Planning an audit and monitoring service deployment

 

System Integrators often rely on the number of audited systems to estimate the hardware requirements and to come up with the overall strategy of audit and monitoring service deployment. For example, an environment with 100 audited systems may look like a small setup and one may incorrectly conclude that it's a small scale deployment that won’t require a powerful hardware to support it. Once setup however, such assumptions may turn it into a deployment that seldom scales and often produces poor performance, both when capturing the audit activity and when querying the already captured audit data.

Below are a few factors that you must consider before making any deployment decisions,

SQL Server

Out of all the components in the audit and monitoring service ecosystem, SQL is the most heavyweight and will share most of the burden when it comes to workload. Using a properly equipped and optimally configured SQL Server is very important. The version and edition of SQL Server being used (such as Express or Standard or Enterprise) or the type of machine being used to host the SQL Server (such as a virtual or physical machine) can noticeably improve the overall performance. On the contrary, a poorly configured SQL Server may produce a very poor performance no matter how powerful the underlying hardware is.

Number of concurrently audited users

Relying on the number of audited systems is not always a good assumption. For example, an environment may have just a handful of systems but may have a large number of users logging into these systems on a daily basis. A jumpbox scenario such as Citrix XenApp Server is a perfect example. When planning, you should plan for the number of concurrently audited users, not just the total number of audited systems. User activity patterns and behaviors also play an important role in overall performance and storage requirements. For example, the audited data will be much smaller in an environment where no logins are expected most of the time as compared to a network control systems wherein audited users are logging on and logging out throughout the day. The sizing guidelines specified in the later section of this whitepaper have all been based on workload simulations for the exact same reason.

What needs to be captured

What's being captured controls the overall workload on various components. Capturing video is more expensive than not doing so in terms of disk usage and load on collectors and SQL Server. Similarly, capturing interactive sessions is always going to produce more audited data when compared to capturing a handful of commands thus putting system under more pressure. Capturing large quantities of data has another side effect; it slows down database backups and other maintenance processes which is not always liked by the database administrators.

Who needs to be audited

Who is being audited is equally important. Under default settings, the audit and monitoring service audits everything and everybody and this may not be a practical solution in many large environments. In production environments, it's very common to see processes or scheduled tasks that periodically monitor UNIX/Linux or Windows systems for their health by remotely executing certain commands (System Monitoring and Management software, such as BMC Patrol that periodically runs vmstat or iostat command on each of the UNIX/Linux systems is a good example). Activities like these needlessly generate thousands of Audited sessions on a daily basis and in many cases create tremendous load on an entire audit and monitoring service system.

UNIX/Linux and Windows

The type of system being audited influences the amount of data that will be captured from that system and the overall CPU load on collectors. For example, a Windows audited system almost always generates more data per day compared to a UNIX audited system with comparable number of concurrent users. This also means that an environment with Windows audited systems will most likely be more demanding (in terms of hardware resources) compared to an environment with same number of UNIX/Linux audited systems.

Query performance

Query performance is one factor that often gets ignored. Capturing user activity and storing it in the database in a reasonable time is important. What's also important is to be able to search these records in a predictable time frame irrespective of the combined size and number of all the databases in the Centrify Audit & Monitoring Service system.

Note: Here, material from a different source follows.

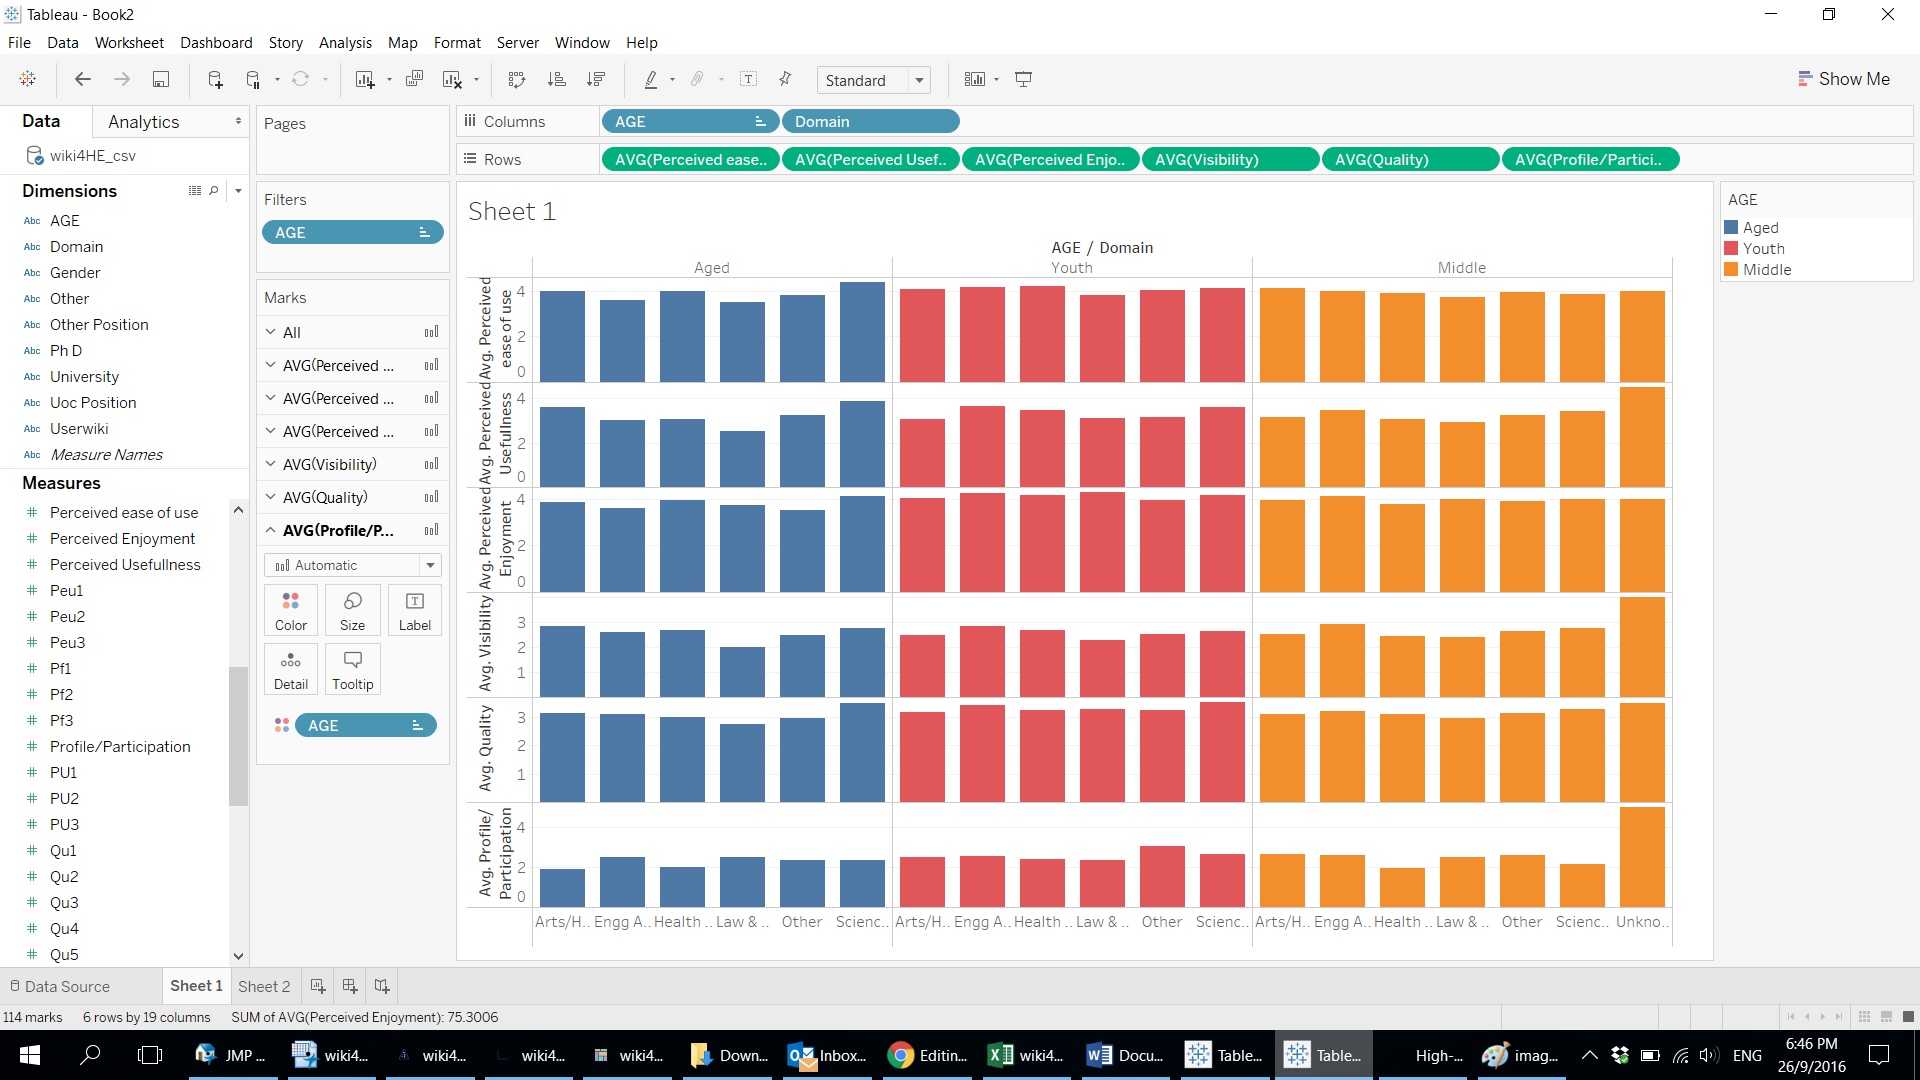Click the Clear Sheet icon
Image resolution: width=1920 pixels, height=1080 pixels.
click(452, 80)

Audit data retention policy

Audit data retention policy dictates how many days of data should be online and readily available for querying purpose and this number varies from one enterprise to another. Pay special attention to data retention policy requirements in the target environment. A longer retention policy typically results in large databases which also suffer from poor query performance if databases are not well maintained. On the contrary, too frequent rotation will also result in poor query performance if you keep too many inactive databases attached to the audit store.

System overheads

Keep in mind the overhead that is caused by the Centrify Audit & Monitoring Service system itself; there are a number of background jobs carried out by various components of the audit and monitoring service system, including the audited systems themselves, collectors, and the Audit Management Server. This includes activities such as sending the audited system's heartbeat to the database (by way of collector), sending the collector's heartbeat to the database, processing active sessions list, processing and synchronizing information of audit roles with Active Directory Group criteria, calculating effective size of audited sessions, storing license usage information in Active Directory, and many more.

Latency

Geography/Network topology play an important role as it introduces latency. For example, an environment may well have just a handful of audited systems but if they're not geographically co-located, you may see delays in getting the audited user activity to its final destination (the database server); the same may happen if audited systems are not connected to collectors by a network link with reasonable bandwidth. A general rule of thumb is to group together audited systems, collectors and databases that are connected by a high speed network using the concept of audit store.